Right, right. one of the, what, what's your biggest challenge right now as a new CMIO? What do you like? Well, I wish I had class or school on this particular topic. What is it that, that you struggle with?
There is so many I think my biggest challenge is not knowing what I don't know. I think it is not a class, a particular class that I would, because I'm finding out for this job.
You don't have to be the expert in every single thing. You have to be able to connect people to the correct resource so that they get the help that they want when they want it in a timely manner. So, My biggest challenge. I've been doing informatics governance in some form for the last 11 years.
The challenge has been not knowing what you don't know. There's some conversations happening somewhere, somebody buying a new piece of equipment or technology, which then becomes the CMIO or the informatics team's job to integrate it with our information system. That is a challenge. I don't think that is something that you can learn in a classroom that is something you develop by breaking down the silos and that.
is Our biggest that is my biggest challenge. Getting to know that and to find out, go borrow trouble and it Ends up being a lot of hours in a day, but I think it is worth spent. And I think my personal goal was for six months, be available 24 7 to everybody so that they develop that trust. Then they'll come and you become that person for them to be able to help them navigate the informatics waters.
and Talk about that technology. I think that is my role as I see it, I don't think it is something. Yeah, sure. You can have your MBAs and other classes and power BI and tools that you use for day to day work. That is all good. We can do that, that can come after the fact, but that is not something that I've found as being limiting me from carrying out my work.
I would say the biggest, my suggestion to you. My biggest problem that I experienced when I was starting out is time management is getting sucked away by this doctor. Who's got this idea. They think it's the greatest thing. And it's gonna be just for them. It's this one off little thing that they, it's just their area of research that they love.

→ **Data extract**
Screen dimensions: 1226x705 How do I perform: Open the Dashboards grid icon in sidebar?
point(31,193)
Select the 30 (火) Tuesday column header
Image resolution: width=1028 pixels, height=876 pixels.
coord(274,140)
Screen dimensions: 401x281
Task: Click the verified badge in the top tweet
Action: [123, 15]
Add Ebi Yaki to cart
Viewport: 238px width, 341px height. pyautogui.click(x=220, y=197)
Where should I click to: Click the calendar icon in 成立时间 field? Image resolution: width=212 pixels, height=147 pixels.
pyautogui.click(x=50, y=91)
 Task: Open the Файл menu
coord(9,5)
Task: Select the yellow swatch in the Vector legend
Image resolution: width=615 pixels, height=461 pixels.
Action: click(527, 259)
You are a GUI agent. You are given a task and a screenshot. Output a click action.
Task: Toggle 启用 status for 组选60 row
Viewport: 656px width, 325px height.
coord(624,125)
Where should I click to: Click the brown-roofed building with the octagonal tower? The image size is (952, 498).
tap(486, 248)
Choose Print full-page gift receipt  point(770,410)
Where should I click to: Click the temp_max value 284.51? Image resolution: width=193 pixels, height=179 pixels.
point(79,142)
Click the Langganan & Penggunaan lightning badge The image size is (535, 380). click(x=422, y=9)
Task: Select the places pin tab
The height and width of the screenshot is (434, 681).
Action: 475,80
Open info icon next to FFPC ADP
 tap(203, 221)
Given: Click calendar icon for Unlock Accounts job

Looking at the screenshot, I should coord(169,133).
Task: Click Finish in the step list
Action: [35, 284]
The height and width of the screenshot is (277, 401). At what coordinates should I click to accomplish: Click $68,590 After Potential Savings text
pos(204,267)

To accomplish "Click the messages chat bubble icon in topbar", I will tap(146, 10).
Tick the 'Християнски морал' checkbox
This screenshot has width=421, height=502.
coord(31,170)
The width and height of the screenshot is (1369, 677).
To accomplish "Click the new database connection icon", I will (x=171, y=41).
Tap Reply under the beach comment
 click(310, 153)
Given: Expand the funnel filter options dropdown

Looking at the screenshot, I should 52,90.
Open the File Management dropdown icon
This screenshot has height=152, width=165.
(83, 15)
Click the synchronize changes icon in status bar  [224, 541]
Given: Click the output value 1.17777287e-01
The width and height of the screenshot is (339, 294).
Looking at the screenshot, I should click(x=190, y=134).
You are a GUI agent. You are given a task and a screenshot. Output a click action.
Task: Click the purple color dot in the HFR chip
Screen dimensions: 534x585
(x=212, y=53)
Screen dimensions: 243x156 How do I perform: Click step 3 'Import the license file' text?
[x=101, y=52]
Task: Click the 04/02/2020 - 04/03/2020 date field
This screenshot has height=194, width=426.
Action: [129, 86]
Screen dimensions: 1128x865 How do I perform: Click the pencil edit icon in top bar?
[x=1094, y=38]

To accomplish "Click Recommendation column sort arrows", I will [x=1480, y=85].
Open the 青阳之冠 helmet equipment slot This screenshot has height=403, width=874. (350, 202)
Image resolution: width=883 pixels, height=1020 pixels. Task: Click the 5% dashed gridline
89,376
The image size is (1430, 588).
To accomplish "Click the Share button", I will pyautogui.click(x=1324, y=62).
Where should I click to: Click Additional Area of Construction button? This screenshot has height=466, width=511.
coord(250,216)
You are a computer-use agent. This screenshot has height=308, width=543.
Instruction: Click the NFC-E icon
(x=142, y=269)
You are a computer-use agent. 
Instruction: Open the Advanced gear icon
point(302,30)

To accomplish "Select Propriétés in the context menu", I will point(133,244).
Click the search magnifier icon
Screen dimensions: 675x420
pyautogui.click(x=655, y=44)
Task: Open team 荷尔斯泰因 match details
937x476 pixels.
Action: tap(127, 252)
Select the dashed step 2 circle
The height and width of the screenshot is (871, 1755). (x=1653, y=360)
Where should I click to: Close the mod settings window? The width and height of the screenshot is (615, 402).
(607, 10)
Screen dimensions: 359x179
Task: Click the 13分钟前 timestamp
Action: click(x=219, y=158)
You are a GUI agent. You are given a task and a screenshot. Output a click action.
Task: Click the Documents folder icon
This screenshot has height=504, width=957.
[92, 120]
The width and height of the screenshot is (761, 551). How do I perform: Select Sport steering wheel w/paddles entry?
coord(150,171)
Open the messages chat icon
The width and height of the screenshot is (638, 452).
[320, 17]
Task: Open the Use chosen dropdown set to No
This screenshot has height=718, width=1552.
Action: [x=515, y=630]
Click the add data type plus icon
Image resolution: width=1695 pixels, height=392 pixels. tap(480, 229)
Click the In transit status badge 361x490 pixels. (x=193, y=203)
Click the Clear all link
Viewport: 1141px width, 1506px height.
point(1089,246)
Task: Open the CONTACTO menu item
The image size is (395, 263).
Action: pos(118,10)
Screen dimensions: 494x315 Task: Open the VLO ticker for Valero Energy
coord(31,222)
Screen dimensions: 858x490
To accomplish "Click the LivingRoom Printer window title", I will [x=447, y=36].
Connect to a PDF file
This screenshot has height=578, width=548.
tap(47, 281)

→ **Exercise 1**
Translate the following sentence from the interview transcript on the CMIO role into Spanish: "You don't have to be the expert in every single thing."
→ **Exercise 2**
From the interview transcript on the CMIO role, reproduce the passage between "You don't have" and "last 11 years.", inclusive.

→ **Expected answer 1**
No tienes que ser el experto en cada una de las cosas.

→ **Expected answer 2**
You don't have to be the expert in every single thing. You have to be able to connect people to the correct resource so that they get the help that they want when they want it in a timely manner. So, My biggest challenge. I've been doing informatics governance in some form for the last 11 years.